L'iPhone sera vendu 269 livres en Grande-Bretagne, soit plus cher qu'aux Etats-Unis. L'opérateur O2, qui en a l'exclusivité, a conçu des forfaits spécialement destinés à ce téléphone.
Il faudra débourser 269 livres (387 euros) et s'engager pendant un an et demi, moyennant un abonnement minimal de 35 livres par mois, pour s'offrir un iPhone outre-Manche. Le prix du téléphone le plus attendu de l'année dépasse donc celui payé par les Américains (399 dollars hors taxes, soit 287 euros). Et au bout du compte, la facture iPhone atteindra 899 livres sur les dix huit-mois pour les clients britanniques. Une somme qui n'est pas à portée du premier quidam venu...

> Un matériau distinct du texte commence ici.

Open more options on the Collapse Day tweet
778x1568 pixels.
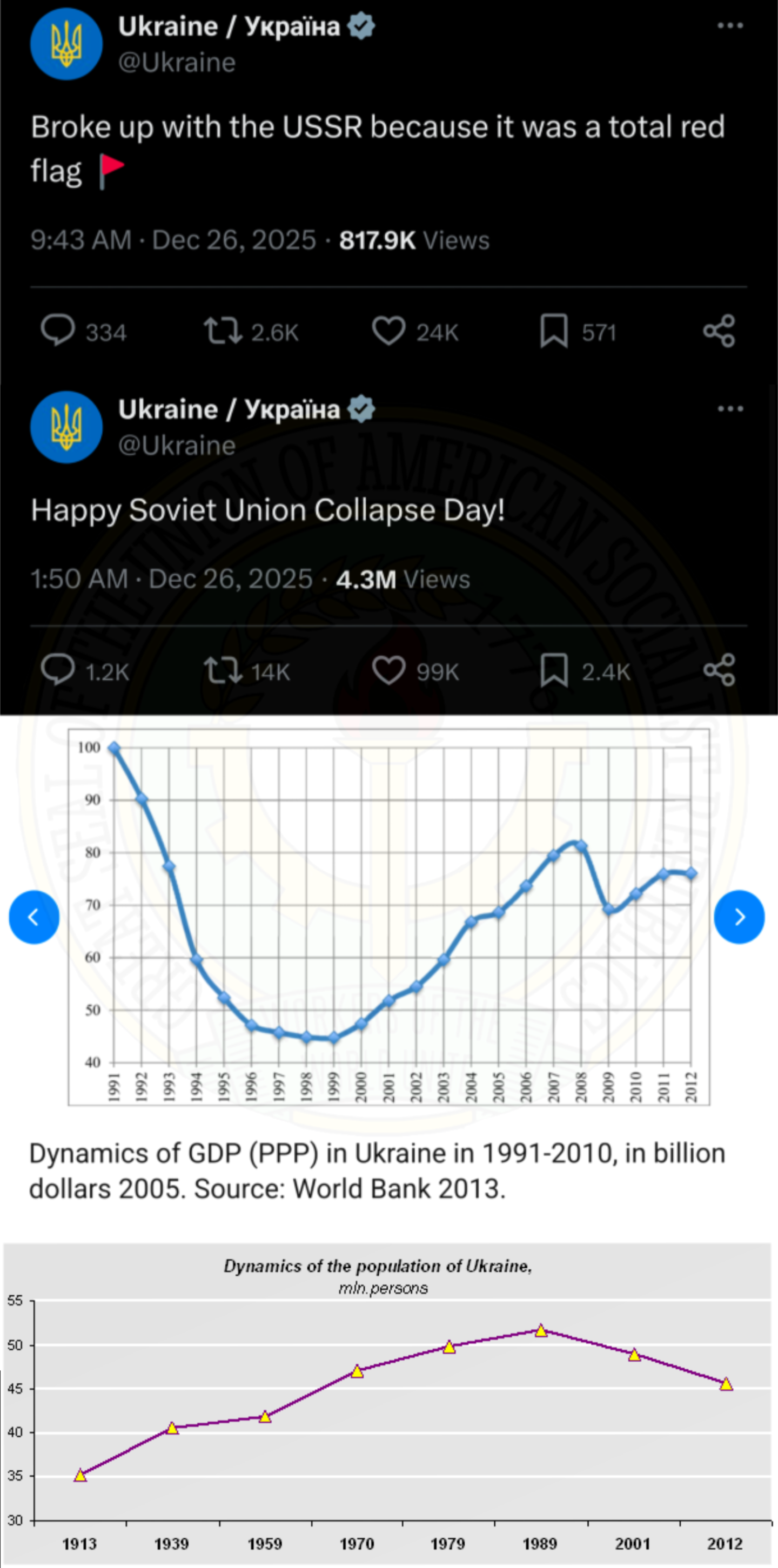point(730,408)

Mais Steve Jobs assume. Le patron d'Apple est venu en personne hier annoncer aux Britanniques qu'ils pourront s'offrir son « téléphone révolutionnaire » dès le 9 novembre prochain. Le dernier-né de la marque à la pomme fonctionnera exclusivement sur le réseau d'O2, le premier opérateur mobile du Royaume-Uni en nombre de clients. Il sera pourtant aussi vendu par les magasins Carphone Warehouse, le réseau de distribution d'O2 n'ayant pas une couverture assez importante. La durée de l'exclusivité entre l'opérateur et Apple n'a pas été révélée, mais elle est « de plusieurs années ». Quant aux forfaits, ils incluent la voix mais aussi le transfert de données (vidéos, Internet...) quasi illimité (1.400 pages Web par jour), sachant que ce mobile n'est pas équipé d'une puce 3G, mais d'une puce Wi-Fi qui permettra des téléchargements dans les espaces publics pourvus de tels réseaux. Les forfaits ont aussi été spécialement conçus pour les acheteurs d'iPhone. Voilà qui devrait énerver Nokia : le leader mondial du mobile n'a jamais réussi jusqu'ici à obtenir pareil traitement de faveur de la part des opérateurs télécoms. D'ailleurs, autre nouveauté, O2, tout comme Orange, qui distribuera l'iPhone en France et T-Mobile en Allemagne, a accepté un partage des revenus avec Apple, dont les détails n'ont pas été communiqués hier.
Une dynamique redoutable
Les analystes financiers évoquent des chiffres allant de 10 à 30 % des dépenses dans le multimédia mobile reversées à l'américain par les opérateurs. Une première dans les relations opérateurs-fabricants. « Nous partageons déjà des revenus avec des éditeurs de contenus », se défend toutefois un dirigeant d'Orange. « Un tel accord est ce dont l'industrie du mobile a besoin pour faire croître le trafic de données », estiment les analystes d'Analysys. Mais « les prochains accords qui pourraient être conclus avec des acteurs comme Google, Yahoo! ou Disney risquent d'apporter une dynamique dangereuse, peu d'entre eux ayant les mêmes intérêts que les opérateurs ». Ces derniers pourraient alors se retrouver assimilés à « de simples tuyaux, ce qu'ils ont toujours évité de devenir », notent les experts d'Analysys. Mais pour Matthew Key, le président d'O2, qui fait dans le superlatif, « l'iPhone marque une rupture qui changera pour toujours la façon dont les gens utilisent leur mobile ». « Le but est de séduire la communauté des fans d'Apple qui sont prêts à dépenser beaucoup... mais le monde ne tourne pas autour d'Apple », tempère-t-on chez Orange, où l'on ressent diversement « l'arrogance » de la firme californienne.